We analyzed data during the period 1 January 1993 through 31 December 2008. The study sample included San Francisco adult and adolescent (age ≥13) residents with AIDS who were alive as of 1 January 1993 or were diagnosed with AIDS between this date and 31 December 2008. Individuals with AIDS were reported to the health department as of 9 March 2011. We contrasted AOI incidence in three calendar periods. In the first period (1993–1995), HAART including protease inhibitors was not yet available [13–15]. In the second period (1996–2000), HAART became widely available [16,17]. The third period (2001–2008) begins with licensure of lopinavir-ritonavir, a combination protease inhibitor with especially high efficacy [18,19].

Outcome measures

Distribution of AIDS-defining conditions

We first tabulated initial AIDS-defining conditions included in the 1993 CDC AIDS case surveillance definition among persons who were newly diagnosed with AIDS in each of the three calendar periods.
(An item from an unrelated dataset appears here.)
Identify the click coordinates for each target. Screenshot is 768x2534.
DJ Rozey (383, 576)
We included all AOIs that were diagnosed in the month and year of AIDS diagnosis; as a result, the total number of AOIs at diagnosis is greater than the number of AIDS diagnoses in each period. Although nearly all persons whose initial AIDS-defining condition included a single AOI, 2.7% (n = 354) were reported with more than one AOI at diagnosis. Persons who met the CDC AIDS surveillance case definition solely because of severe immunosuppression were tabulated separately.
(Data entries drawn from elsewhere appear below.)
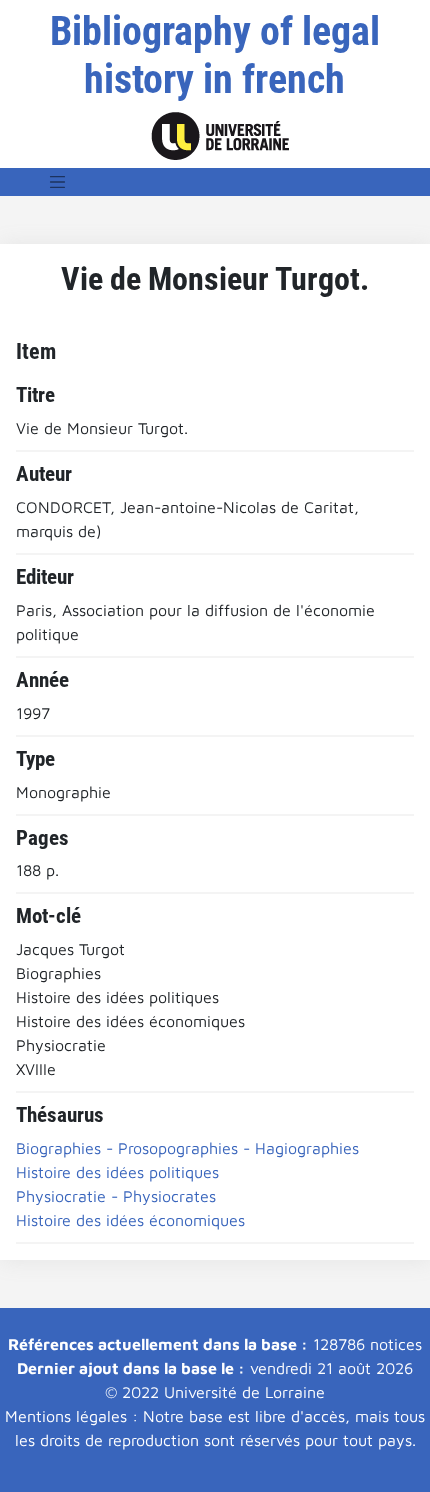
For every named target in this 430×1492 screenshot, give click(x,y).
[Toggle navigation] (58, 182)
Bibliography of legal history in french (215, 55)
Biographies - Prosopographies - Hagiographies (187, 1148)
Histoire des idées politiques (117, 1172)
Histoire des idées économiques (130, 1220)
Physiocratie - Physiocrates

Incidence estimates and predictors of AIDS-defining opportunistic illnesses

We estimated incidence rates for AOIs diagnosed at least 1 month after diagnosis of AIDS, focusing on the eight most common AOIs; PCP, wasting syndrome, Kaposi's sarcoma, MAC, esophageal candidiasis, HIV encephalopathy, cytomegalovirus (CMV) retinitis, and CMV. Within each calendar year, person-months and events for each AOI were summed for prevalent and newly diagnosed AIDS cases with no history of that specific AOI, from the beginning of the year or the date of AIDS diagnosis, whichever came last, until the end of the year, diagnosis of the AOI of interest, last known follow-up, or death, whichever came first. Unadjusted rates per 1000 person-years were tabulated for each AOI, first within calendar years, and then pooled within each of the three calendar periods.

Statistical methods

We then used Poisson regression to estimate incidence rates for each AOI adjusting for age, race/ethnicity, sex, risk group, insurance, and homelessness. Adjusted rates were estimated using so-called regression standardization, in which the predicted rate was calculated for each year or period based on the overall joint distribution of covariates across all years.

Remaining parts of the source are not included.